Format the data below as a JSON list of strings, one string per line, starting at the line that contains "Given: Click the 审核状态 column header" and stopping after the line that contains "Looking at the". Skip blank lines, and leave the pictures out.

DATA SUPPLIED
--*--

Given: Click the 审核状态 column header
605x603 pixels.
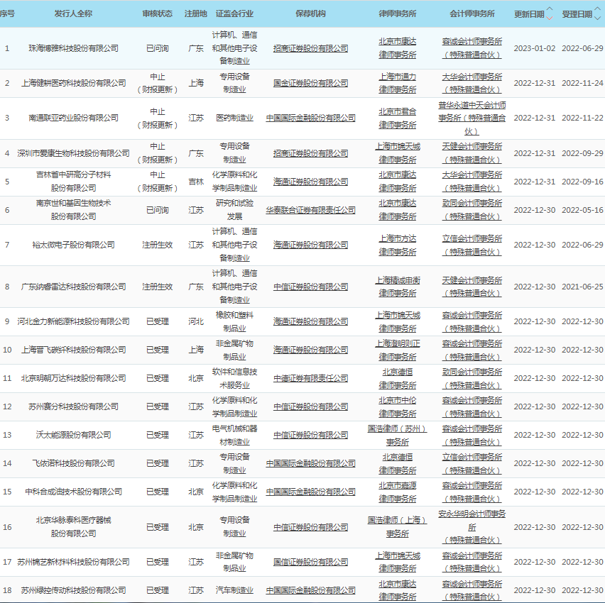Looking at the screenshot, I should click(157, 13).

--*--

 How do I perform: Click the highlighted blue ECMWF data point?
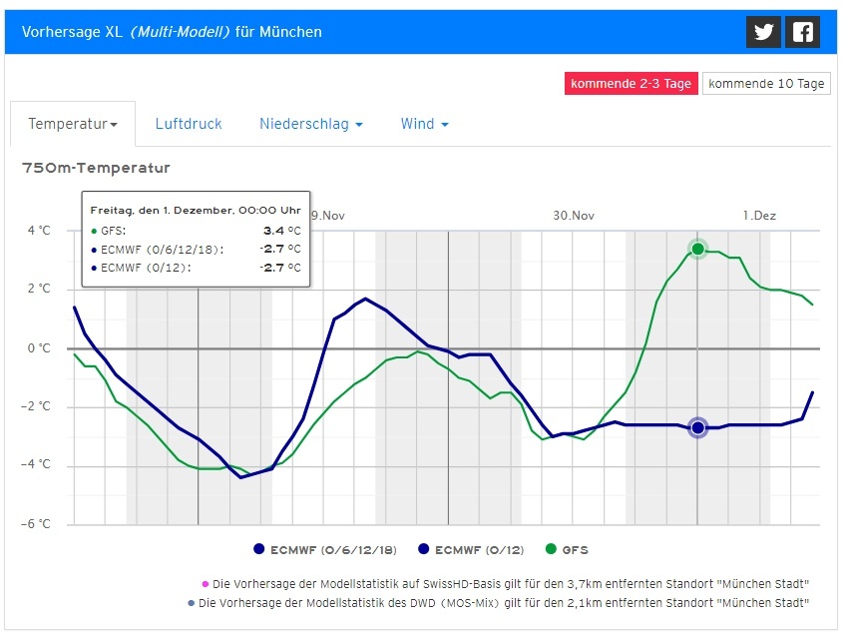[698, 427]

--*--

FINISHED EXERCISE
[
  "Given: Click the 审核状态 column header",
  "605x603 pixels.",
  "Looking at the screenshot, I should click(157, 13)."
]